1. Klasse Ost: Bad Gleichenberg – Gleisdorf

Brett 1: Kontumaz – Roland Buttenhauser: 0-1K

Roland war wohl der größte Pechvogel an diesem Tag, bereits die Anreise lief nicht wie geplant. Kurz zusammengefasst: Roland stellte sich als Fahrer bereit, was sich danach noch als Fehler herausstellen wird. Denn nach einer übersehenen Ortstafel vergas Roland die Geschwindigkeit an die geforderten 50km/h anzupassen, als wäre dies nicht genug, bemerkten dies Polizisten und so kam es wie es kommen musste. Dadurch hatte man das Gefühl, dass jetzt jeder noch motivierter war, auch Roland, aber leider war Rolands Motivation umsonst, denn ein Gegner kam gar nicht erst. Trotzdem ein sehr wichtiger Punkt, wie sich noch herausstellen wird.

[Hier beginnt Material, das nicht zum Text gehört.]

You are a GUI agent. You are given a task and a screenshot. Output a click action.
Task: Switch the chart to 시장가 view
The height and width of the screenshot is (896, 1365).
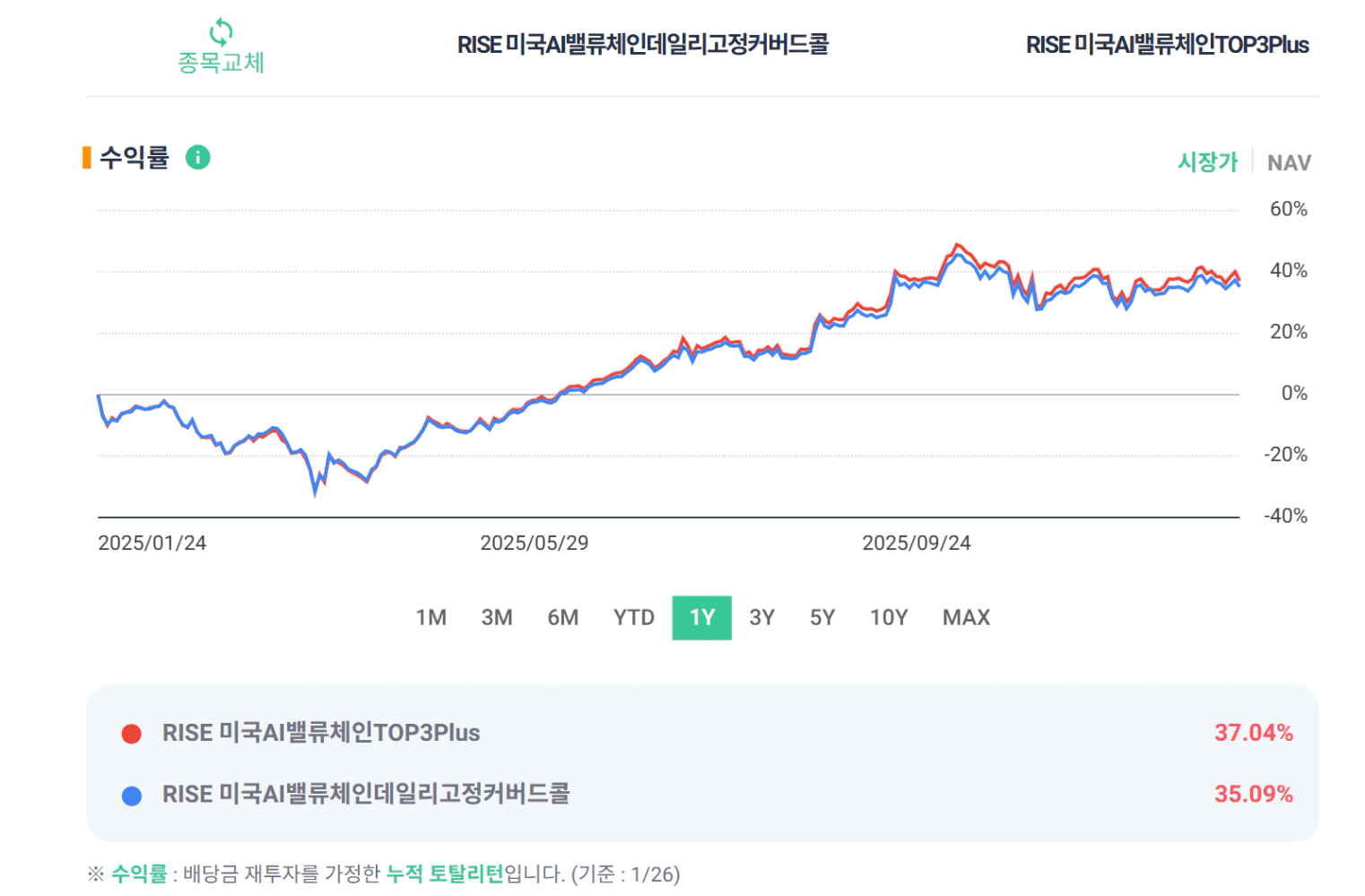coord(1207,162)
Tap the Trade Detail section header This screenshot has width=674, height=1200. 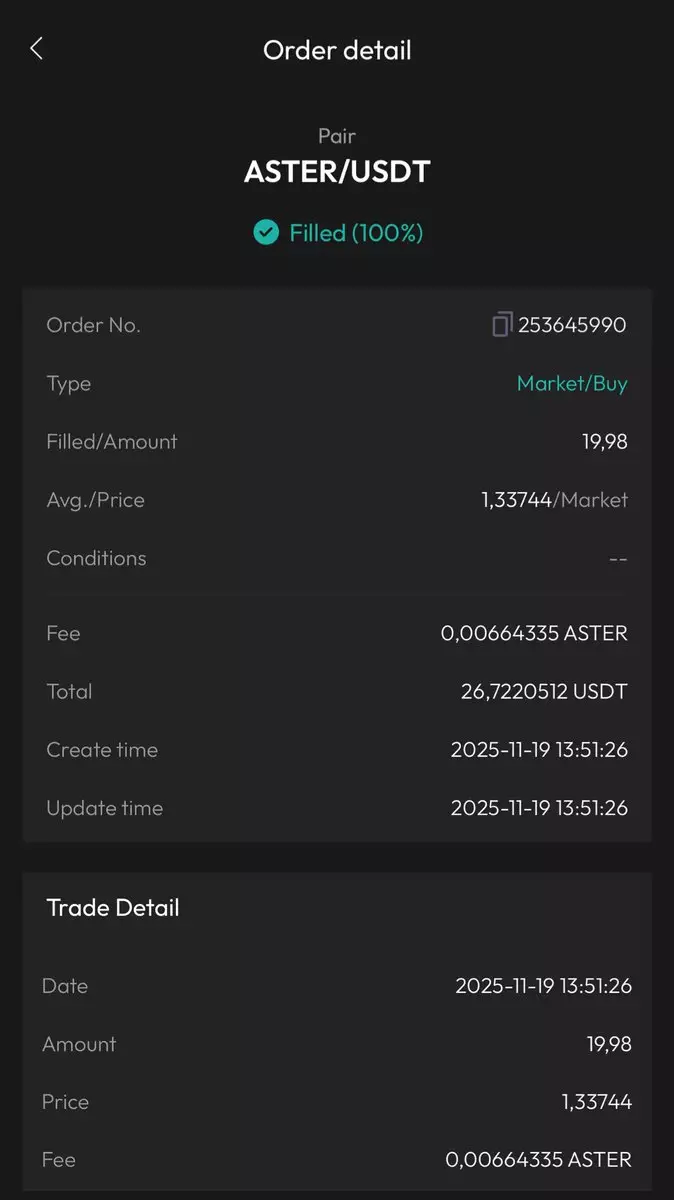tap(113, 908)
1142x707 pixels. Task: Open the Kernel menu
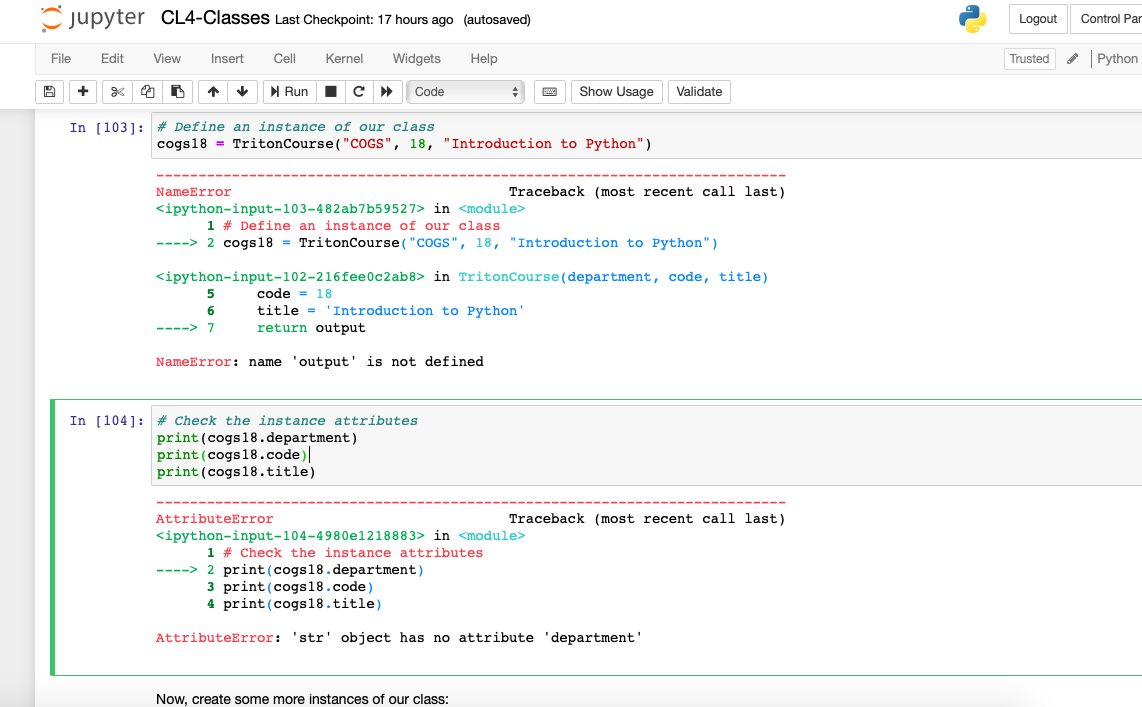coord(344,59)
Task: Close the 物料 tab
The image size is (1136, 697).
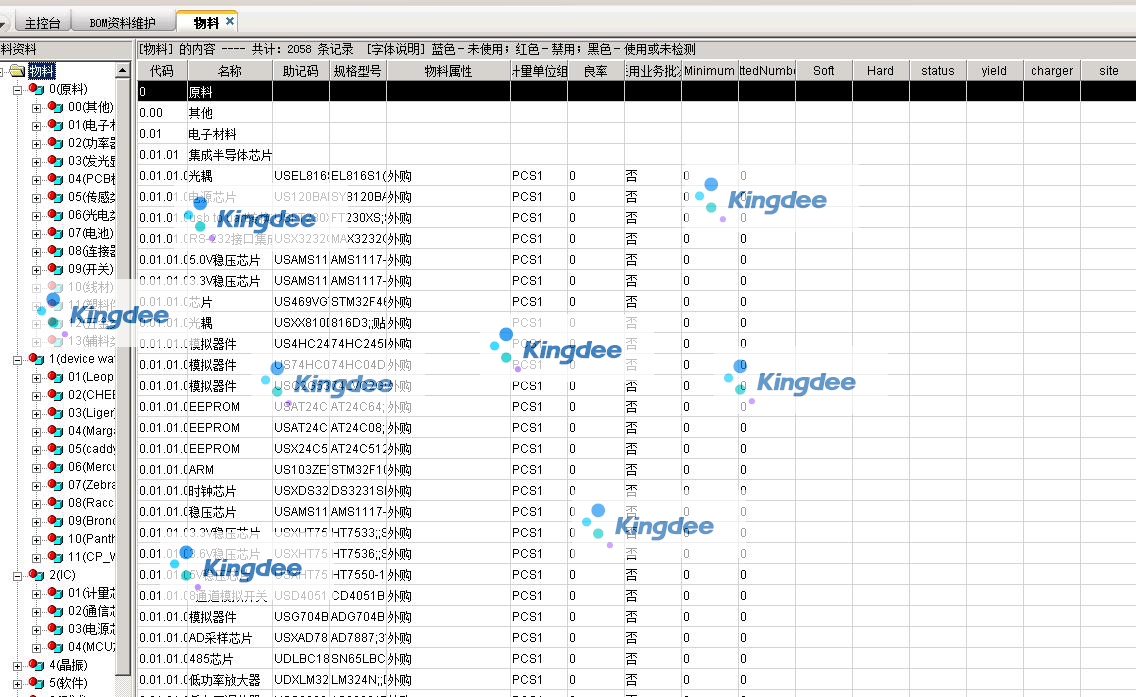Action: click(x=230, y=21)
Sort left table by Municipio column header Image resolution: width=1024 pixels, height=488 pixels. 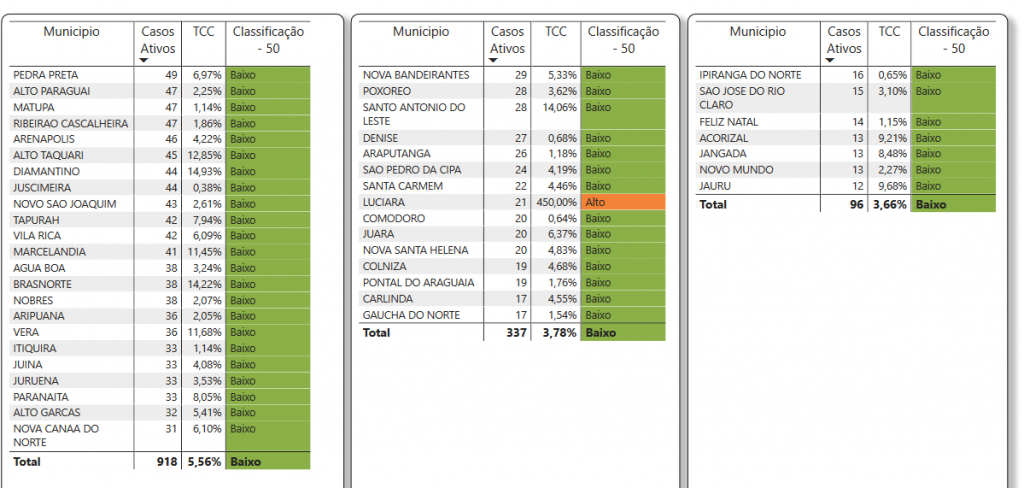pos(71,32)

Brett 2: Anton Winkler – Peter Riz: 0-1

Diese Begegnung lässt sich einfach zusammenfassen: Abtauschfranzose, taktischer Überseher von Anton und schlussendlich die Aufgabe seinerseits. In Züge zusammengefasst dauerte die Partie keine zehn Züge.

Brett 3: Johann Leitgeb – Ferdinand Krispel: ½:½

Die längste und wohl spannendste Partie des Tages. Ferdinand konnte sich im späten Mittelspiel einen leichten positionellen Vorteil erspielen, aber nach einem Doppelturmtausch verblasste dieser und so einigten sich beide ein paar Züge später auf Remis.

Brett 4: Dominik Prem – Vanessa Stallinger: 0-1

Ich konnte mir in der Eröffnung einen Vorteil erspielen und diesen im Mittelspiel in eine Mehrqualität ausweiten. Trotzdem durfte ich die schwarze Stellung nicht unterschätzen, denn nach einem taktischen Überseher von meiner Seite aus wurde die Partie sofort entschieden.

Brett 5: Georg Lupinski – James Mendes: 0-1

Das war die wohl amüsanteste Partie. Alles begann mit einem Figurengewinn von James, danach kam noch eine Dame hinzu und gegen Ende auch noch ein Turm. Schlussendlich war Herr Lupinski im Endspiel James aber noch im Mittelspiel.

Brett 6: Josef König – Hermann Stallinger: 1-0

Josef gewann durch eine Springergabel bereits in der Eröffnung die Qualität. Diese konnte er bis ins Endspiel halten und sogar noch ein paar Bauern dazugewinnen. Auch im Endspiel zeigte er keine Nerven und als auch Herr Stallinger dies erkannte, gab er auf.